====== Records supplied
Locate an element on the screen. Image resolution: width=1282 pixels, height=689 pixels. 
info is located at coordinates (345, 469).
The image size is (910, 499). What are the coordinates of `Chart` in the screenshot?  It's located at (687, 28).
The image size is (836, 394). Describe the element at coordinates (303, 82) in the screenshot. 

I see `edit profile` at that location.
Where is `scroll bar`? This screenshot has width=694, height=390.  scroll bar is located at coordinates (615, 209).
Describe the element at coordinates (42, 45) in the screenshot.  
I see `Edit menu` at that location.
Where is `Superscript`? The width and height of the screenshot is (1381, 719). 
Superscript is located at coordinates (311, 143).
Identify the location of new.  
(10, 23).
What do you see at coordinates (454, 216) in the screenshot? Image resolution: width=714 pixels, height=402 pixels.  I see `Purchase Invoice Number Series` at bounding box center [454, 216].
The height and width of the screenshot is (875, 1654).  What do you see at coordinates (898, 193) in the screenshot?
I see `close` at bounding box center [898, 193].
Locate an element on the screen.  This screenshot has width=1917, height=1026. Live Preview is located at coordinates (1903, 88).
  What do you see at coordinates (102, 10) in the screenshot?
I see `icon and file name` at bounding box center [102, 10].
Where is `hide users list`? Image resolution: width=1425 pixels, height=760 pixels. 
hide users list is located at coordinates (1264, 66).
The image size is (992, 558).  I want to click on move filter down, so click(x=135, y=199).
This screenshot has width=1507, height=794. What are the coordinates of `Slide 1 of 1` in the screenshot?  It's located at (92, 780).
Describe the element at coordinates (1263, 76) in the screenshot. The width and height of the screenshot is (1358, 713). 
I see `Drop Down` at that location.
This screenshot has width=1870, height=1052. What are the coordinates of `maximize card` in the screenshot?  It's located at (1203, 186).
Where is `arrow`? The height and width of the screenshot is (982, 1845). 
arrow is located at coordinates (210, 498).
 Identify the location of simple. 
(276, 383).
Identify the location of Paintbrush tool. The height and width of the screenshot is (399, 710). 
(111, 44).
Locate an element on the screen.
============
◆ Goal ◆
Format each line of the listing above as a row of a Markdown table, leaving out blank lines. Use two columns, Row for the row number and Line for the line itself.

◆ Task answer ◆
| Row | Line |
|---|---|
| 1 | Locate an element on the screen. Image resolution: width=1282 pixels, height=689 pixels.  |
| 2 | info is located at coordinates (345, 469). |
| 3 | The image size is (910, 499). What are the coordinates of `Chart` in the screenshot?  It's located at (687, 28). |
| 4 | The image size is (836, 394). Describe the element at coordinates (303, 82) in the screenshot.  |
| 5 | I see `edit profile` at that location. |
| 6 | Where is `scroll bar`? This screenshot has width=694, height=390.  scroll bar is located at coordinates (615, 209). |
| 7 | Describe the element at coordinates (42, 45) in the screenshot.   |
| 8 | I see `Edit menu` at that location. |
| 9 | Where is `Superscript`? The width and height of the screenshot is (1381, 719).  |
| 10 | Superscript is located at coordinates (311, 143). |
| 11 | Identify the location of new.   |
| 12 | (10, 23). |
| 13 | What do you see at coordinates (454, 216) in the screenshot? Image resolution: width=714 pixels, height=402 pixels.  I see `Purchase Invoice Number Series` at bounding box center [454, 216]. |
| 14 | The height and width of the screenshot is (875, 1654).  What do you see at coordinates (898, 193) in the screenshot? |
| 15 | I see `close` at bounding box center [898, 193]. |
| 16 | Locate an element on the screen.  This screenshot has width=1917, height=1026. Live Preview is located at coordinates (1903, 88). |
| 17 |   What do you see at coordinates (102, 10) in the screenshot? |
| 18 | I see `icon and file name` at bounding box center [102, 10]. |
| 19 | Where is `hide users list`? Image resolution: width=1425 pixels, height=760 pixels.  |
| 20 | hide users list is located at coordinates (1264, 66). |
| 21 | The image size is (992, 558).  I want to click on move filter down, so click(x=135, y=199). |
| 22 | This screenshot has width=1507, height=794. What are the coordinates of `Slide 1 of 1` in the screenshot?  It's located at (92, 780). |
| 23 | Describe the element at coordinates (1263, 76) in the screenshot. The width and height of the screenshot is (1358, 713).  |
| 24 | I see `Drop Down` at that location. |
| 25 | This screenshot has width=1870, height=1052. What are the coordinates of `maximize card` in the screenshot?  It's located at (1203, 186). |
| 26 | Where is `arrow`? The height and width of the screenshot is (982, 1845).  |
| 27 | arrow is located at coordinates (210, 498). |
| 28 |  Identify the location of simple.  |
| 29 | (276, 383). |
| 30 | Identify the location of Paintbrush tool. The height and width of the screenshot is (399, 710).  |
| 31 | (111, 44). |
| 32 | Locate an element on the screen. |